With crude prices falling short of budget expectations and a potential N19.6 trillion revenue shortfall looming, the country could encounter a soaring fiscal deficit of up to N30.79 trillion, much higher than the initially planned N13 trillion. RBC Capital Markets analyst Biraj Borkhataria remarked, “Given the uncertainty in the market, investors are seeking reassurance. The question now is which companies will be the first to make cuts.”
Analysts from Bank of America noted that investor confidence has been impacted by uncertainty regarding Saudi Arabia’s commitment to continue output cuts; however, they remain optimistic about companies with strong balance sheets like Shell, TotalEnergies, and Equinor.
“These companies are able to absorb the effects of lower oil prices without drastically impacting shareholder returns or long-term growth outlooks,” they stated.

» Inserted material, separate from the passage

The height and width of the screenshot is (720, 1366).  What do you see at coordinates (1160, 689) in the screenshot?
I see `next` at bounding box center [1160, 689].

As of yesterday, Nigeria’s crude oil varieties, including Bonny Light, Forcados, and Qua Iboe, were trading around $60 per barrel, significantly below the budgetary benchmark.

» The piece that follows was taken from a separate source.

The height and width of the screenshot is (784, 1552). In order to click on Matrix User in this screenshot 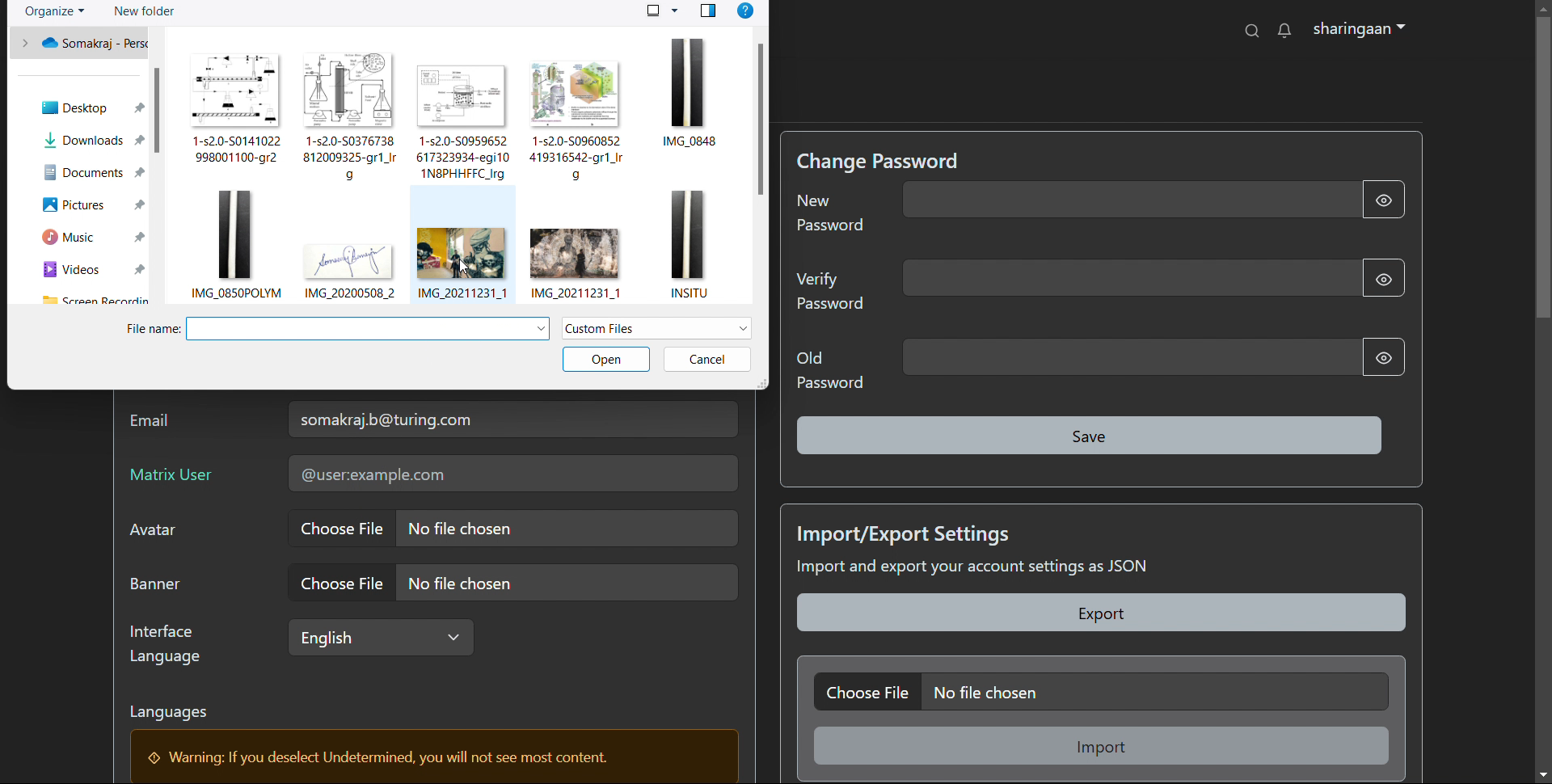, I will do `click(177, 478)`.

Oil market analyst Kelvin Adegbite highlighted that Nigerian crude remains competitive, even with OPEC+ planning to ramp up output by 500,000 barrels per day starting October 2024. “Buyers are willing to pay a premium for Nigerian crude, particularly as global demand stays robust,” he commented.
The OPEC+ coalition, spearheaded by Saudi Arabia and Russia, is striving to balance market stability against increased supply amidst concerns about economic slowdowns in both China and Europe. Recently, Brent futures dropped by over one percent to $59.70 per barrel, reflecting investors' anxiety regarding OPEC+’s production strategies and ongoing global trade conflicts.

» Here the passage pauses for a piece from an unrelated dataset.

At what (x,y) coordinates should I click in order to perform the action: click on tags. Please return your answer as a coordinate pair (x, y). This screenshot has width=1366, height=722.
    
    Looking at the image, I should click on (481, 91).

Meanwhile, major international oil corporations such as Shell, BP, ExxonMobil, and Chevron have reported lower first-quarter (Q1) earnings for 2025, citing declining crude prices, reduced refining margins, and increasing market volatility. As of yesterday, Brent crude prices hovered around $60 per barrel, with Morgan Stanley revising its oil price forecast down to $62.50 per barrel.
Shell reported a 27.9 percent decline in its Q1 adjusted earnings to $5.58 billion, compared to $7.74 billion in the same period last year, mainly due to lower energy prices and a $509 million charge related to the UK’s energy profits levy. Despite this, CEO Wael Sawan characterized the performance as “another solid set of results,” announcing a $3.5 billion share buyback plan over the next three months and reaffirming a capital expenditure target of $20–$22 billion for the year.
BP experienced a drastic 70 percent reduction in Q1 net profit to $687 million, down from $2.3 billion a year earlier, attributing the drop to decreased gas trading and falling refining margins, with revenue also declining by four percent to $48 billion. CEO Murray Auchincloss confirmed that the firm remains committed to maintaining operational flexibility amid market volatility.
Chevron’s Q1 profit fell 36 percent to $3.5 billion, down from $5.5 billion in Q1 2024, as production stagnated and revenues fell to $47.6 billion. ExxonMobil, the largest oil company in the U.S., reported Q1 profits of $7.7 billion, a decrease from $8.2 billion the previous year; however, earnings per share of $1.76 surpassed market expectations.
Globally, the oil sector faces pressure from rising supply levels, especially from the Organisation of the Petroleum Exporting Countries (OPEC), and regulatory uncertainties in the United States. Analysts caution that average oil prices in the latter half of 2025 could plunge more than 20 percent from the 2024 average price of $81 per barrel.